Istilah “sense of emergency” ini saya kutip dari pernyataan Wali Kota Bogor, Bima Arya dalam sebuah diskusi online pada Kamis, 8 Juli 2021. Ketika itu Bima Arya menyampaikan hal berikut:

“sikap sense of emergency harus ada pada semua pihak, tidak hanya pada aparatur, tapi seluruh warga untuk Bersama-sama mengatasi COVID-19”.

Tak hanya Bima Arya, Ketua DPR RI Puan Maharani dan beberapa pejabat negara lainnya juga menyerukan hal yang sama dalam menghadapi Pandemi Covid-19.

Secara sederhana, sense of emergency adalah sebuah kepekaan untuk menghetikan segala aktifitas biasanya untuk menghadapi sebuah keadaan darurat, yang pada saat Bima Arya dan Puan Maharani maksud adalah Pandemi COVID-19.
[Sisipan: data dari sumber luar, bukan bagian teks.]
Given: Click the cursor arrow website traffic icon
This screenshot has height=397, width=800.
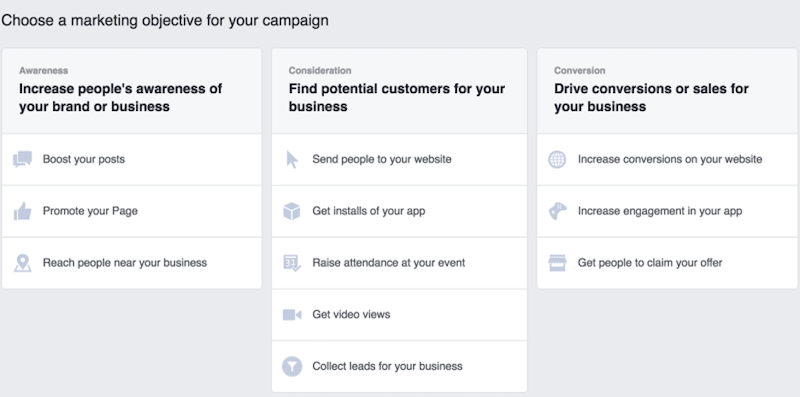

Bila kita lihat lebih dalam, kebijakan Pembatasan Sosial Berskala Besar (PSBB) dan Pemberlakuan Pembatasan Kegiatan Masyarakat (PPKM) selama 2 tahun pada 2020-2022 mengakibatkan perubahan pola aktifitas masyarakat yang sangat drastis.

2 tahun Pandemi COVID-19 mengalihkan dominasi aktivitas masyarakat dunia ke arah online, tak terlepas dialami seluruh mahasiswa. Hingga hasilnya kini kita menghadapi situasi mahasiswa yang jauh lebih pragmatis dan praktis ketimbang situasi mahasiswa pra-pandemi.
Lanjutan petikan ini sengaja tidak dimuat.